▶ [DATA FOR PROCESSING]
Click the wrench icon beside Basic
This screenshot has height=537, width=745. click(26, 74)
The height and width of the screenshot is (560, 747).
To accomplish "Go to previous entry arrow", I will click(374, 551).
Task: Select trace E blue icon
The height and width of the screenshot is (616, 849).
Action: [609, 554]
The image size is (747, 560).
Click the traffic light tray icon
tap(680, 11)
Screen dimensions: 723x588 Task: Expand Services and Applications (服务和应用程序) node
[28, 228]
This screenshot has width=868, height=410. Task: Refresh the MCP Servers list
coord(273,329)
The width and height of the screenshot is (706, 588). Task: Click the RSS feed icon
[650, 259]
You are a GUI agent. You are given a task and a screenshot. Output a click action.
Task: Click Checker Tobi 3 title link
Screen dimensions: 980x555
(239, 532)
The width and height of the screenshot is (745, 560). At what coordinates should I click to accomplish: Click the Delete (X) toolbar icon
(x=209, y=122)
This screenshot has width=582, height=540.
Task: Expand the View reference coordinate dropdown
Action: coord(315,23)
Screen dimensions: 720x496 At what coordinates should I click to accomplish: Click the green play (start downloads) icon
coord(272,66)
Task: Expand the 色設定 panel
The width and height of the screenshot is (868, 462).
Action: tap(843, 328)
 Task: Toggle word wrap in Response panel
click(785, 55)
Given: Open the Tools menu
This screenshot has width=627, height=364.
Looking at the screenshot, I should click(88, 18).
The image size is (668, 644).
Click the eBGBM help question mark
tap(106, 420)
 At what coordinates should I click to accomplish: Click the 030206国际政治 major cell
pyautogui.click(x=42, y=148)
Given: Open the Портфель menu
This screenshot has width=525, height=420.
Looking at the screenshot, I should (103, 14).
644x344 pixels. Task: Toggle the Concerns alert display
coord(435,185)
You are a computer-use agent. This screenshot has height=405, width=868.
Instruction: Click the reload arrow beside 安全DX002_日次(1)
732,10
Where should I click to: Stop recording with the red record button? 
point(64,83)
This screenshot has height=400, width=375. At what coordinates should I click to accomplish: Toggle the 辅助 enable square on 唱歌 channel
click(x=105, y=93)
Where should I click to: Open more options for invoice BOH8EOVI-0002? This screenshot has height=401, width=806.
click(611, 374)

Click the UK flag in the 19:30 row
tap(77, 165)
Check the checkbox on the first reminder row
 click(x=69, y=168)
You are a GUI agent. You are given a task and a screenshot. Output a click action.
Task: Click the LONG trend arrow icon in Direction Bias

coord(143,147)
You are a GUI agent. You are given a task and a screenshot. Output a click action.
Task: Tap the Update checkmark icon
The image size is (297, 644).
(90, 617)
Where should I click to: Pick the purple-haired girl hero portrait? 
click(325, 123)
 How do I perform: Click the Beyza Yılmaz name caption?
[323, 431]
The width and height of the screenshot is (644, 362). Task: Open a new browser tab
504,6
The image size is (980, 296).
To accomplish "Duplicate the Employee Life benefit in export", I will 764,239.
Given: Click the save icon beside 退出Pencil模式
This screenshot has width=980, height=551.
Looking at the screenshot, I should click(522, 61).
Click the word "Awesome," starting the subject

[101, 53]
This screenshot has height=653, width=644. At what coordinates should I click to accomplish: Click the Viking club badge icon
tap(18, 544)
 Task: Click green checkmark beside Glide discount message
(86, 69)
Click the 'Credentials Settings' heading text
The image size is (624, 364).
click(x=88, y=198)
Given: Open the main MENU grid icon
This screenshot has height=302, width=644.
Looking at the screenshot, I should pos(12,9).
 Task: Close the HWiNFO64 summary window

▶ [REQUIRED WORK] Whenever the word "will" occurs in a line of the records, that line counts once; state the total alone.

▶ [TASK RESULT] 2